What to work on - The response must contain every line from the records below that has "agent".

Dataset extract -
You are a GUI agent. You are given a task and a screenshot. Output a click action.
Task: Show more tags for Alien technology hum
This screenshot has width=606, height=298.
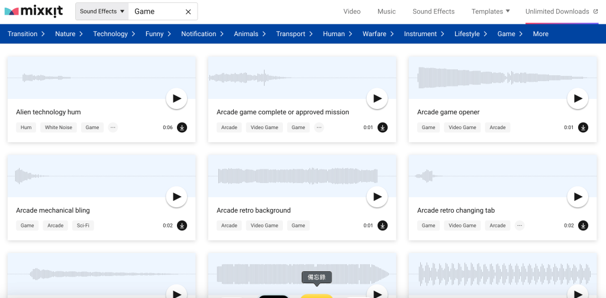click(113, 127)
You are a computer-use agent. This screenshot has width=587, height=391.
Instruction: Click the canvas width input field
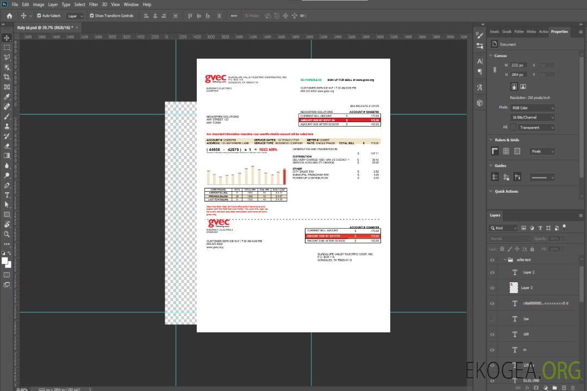click(x=519, y=65)
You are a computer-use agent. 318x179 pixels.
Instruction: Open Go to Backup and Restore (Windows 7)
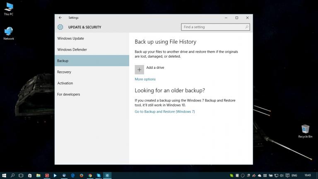pyautogui.click(x=164, y=111)
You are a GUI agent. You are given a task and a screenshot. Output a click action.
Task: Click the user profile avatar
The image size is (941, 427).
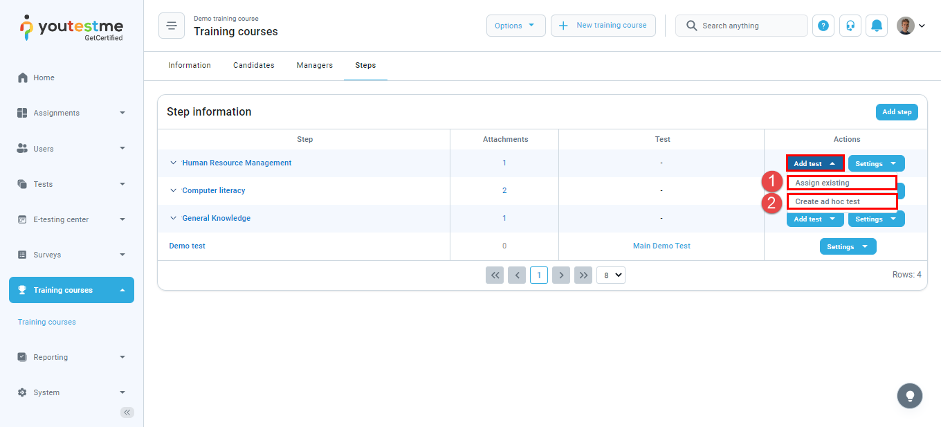[905, 26]
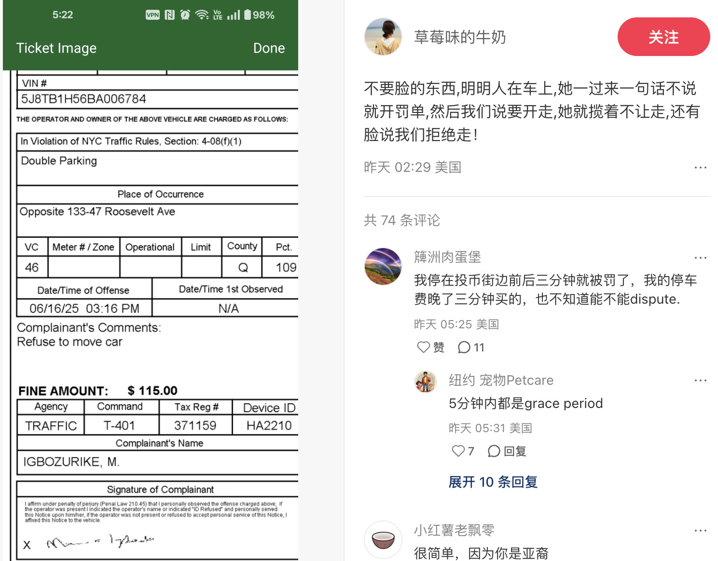Viewport: 718px width, 561px height.
Task: Open more options on 小红薯老飘零 comment
Action: coord(700,531)
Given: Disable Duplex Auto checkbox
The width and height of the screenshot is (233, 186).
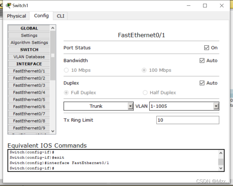Looking at the screenshot, I should (x=202, y=83).
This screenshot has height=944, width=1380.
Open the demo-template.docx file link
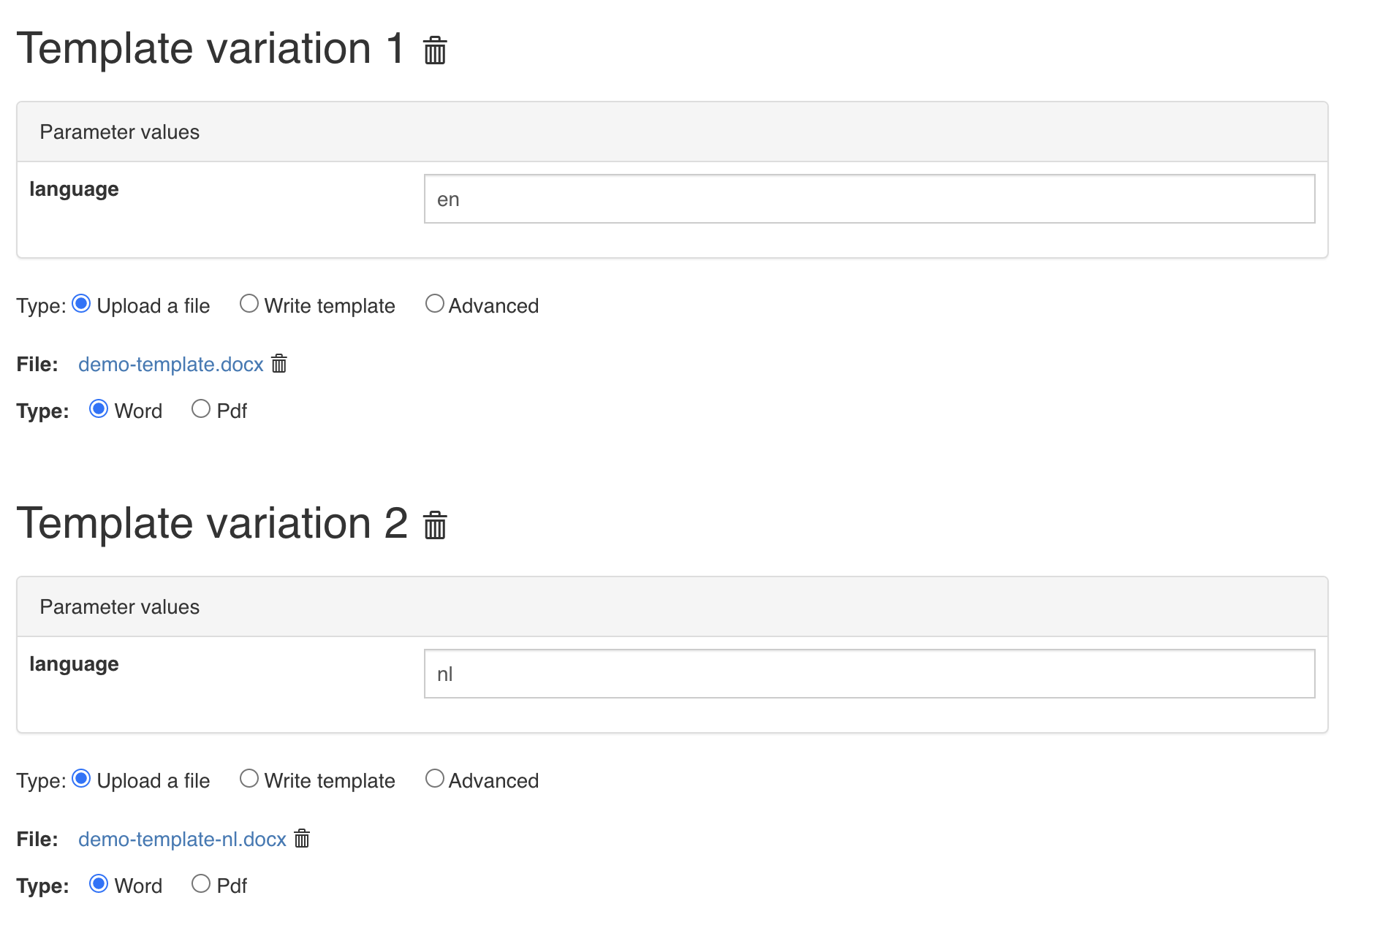tap(170, 364)
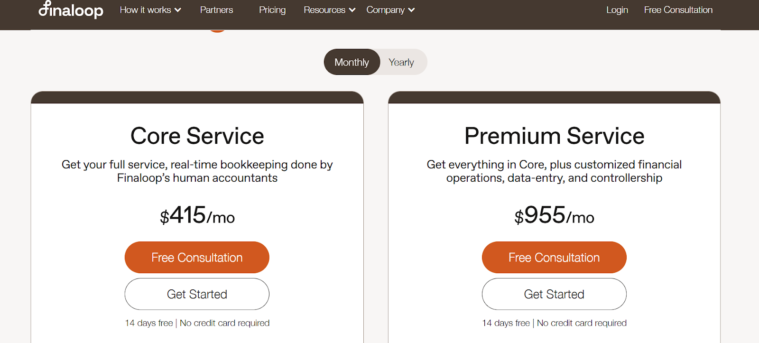This screenshot has height=343, width=759.
Task: Click Free Consultation under Premium Service
Action: tap(554, 258)
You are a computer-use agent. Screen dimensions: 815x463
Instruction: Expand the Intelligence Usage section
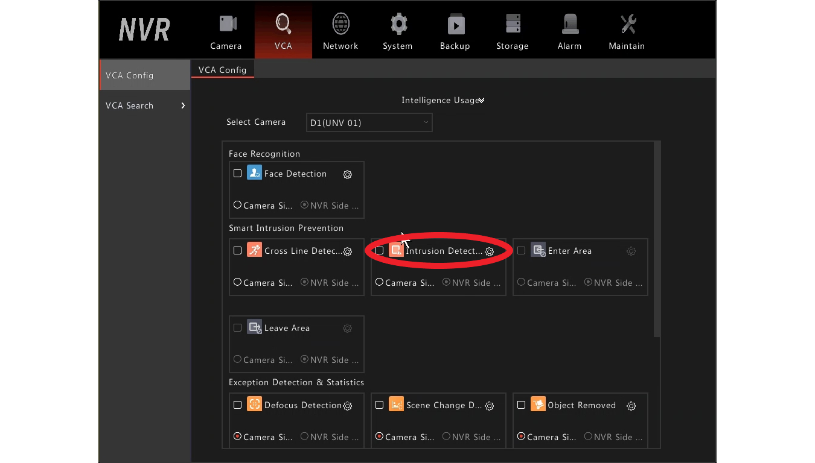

Final answer -
You are a GUI agent. You are given a task and a screenshot. Output a click action.
You are a computer-use agent. This screenshot has width=587, height=391.
You are a computer-use agent. 318x179 pixels.
You are a GUI agent. You are given a task and a screenshot. Output a click action.
You are a computer-use agent. Screen dimensions: 815x463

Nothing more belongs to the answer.